Two oil companies are included on the index: Royal Dutch Shell and Repsol, both of which have announced ambitious targets for reducing their carbon emissions.


Adam Matthews, the Church of England Pensions Board’s director of ethics and engagement and a prominent activist on climate matters, has worked with companies like Shell to set targets for reducing emissions.


Companies face a choice to put 'in place targets and strategies aligned to Paris' or 'work against the long-term interests of beneficiaries and wider society and be excluded', he said in a statement.


The Archbishop of Canterbury Justin Welby said: 'We all have both a moral and financial responsibility to address the climate emergency and to use those tools available to us to support the goals of the Paris Climate Agreement. 

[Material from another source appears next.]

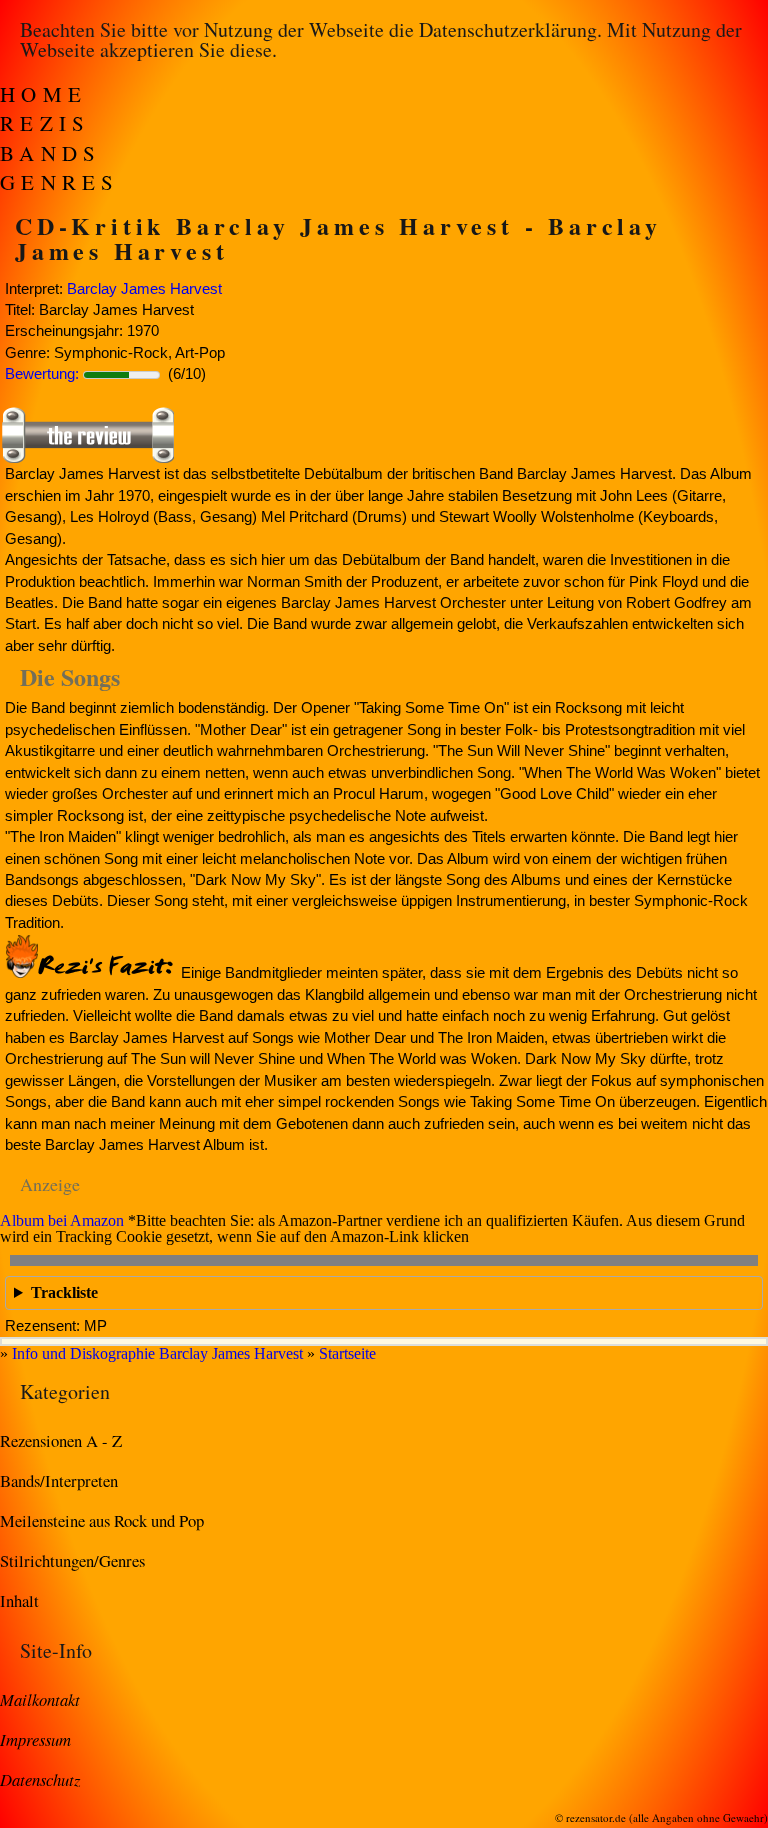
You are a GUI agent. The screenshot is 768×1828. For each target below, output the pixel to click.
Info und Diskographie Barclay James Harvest (157, 1353)
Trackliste (64, 1292)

'For Christians and people of conscience, this is even more so when you see the impacts on the world’s poorest and least equipped to adapt to extreme weather, as well as the impacts on the beauty of God’s creation.'


The Church of England has been working on this project for 18 months along with the Transition Pathway Initiative, a global initiative led by asset owners and supported by asset managers. Aimed at investors and free to use, the TPI assess how individual companies are positioning themselves for the transition to a low-carbon economy through a public, transparent online tool.  The TPI is backed by 62 funds with more than US$18 trillion of combined assets under management or assets under advice.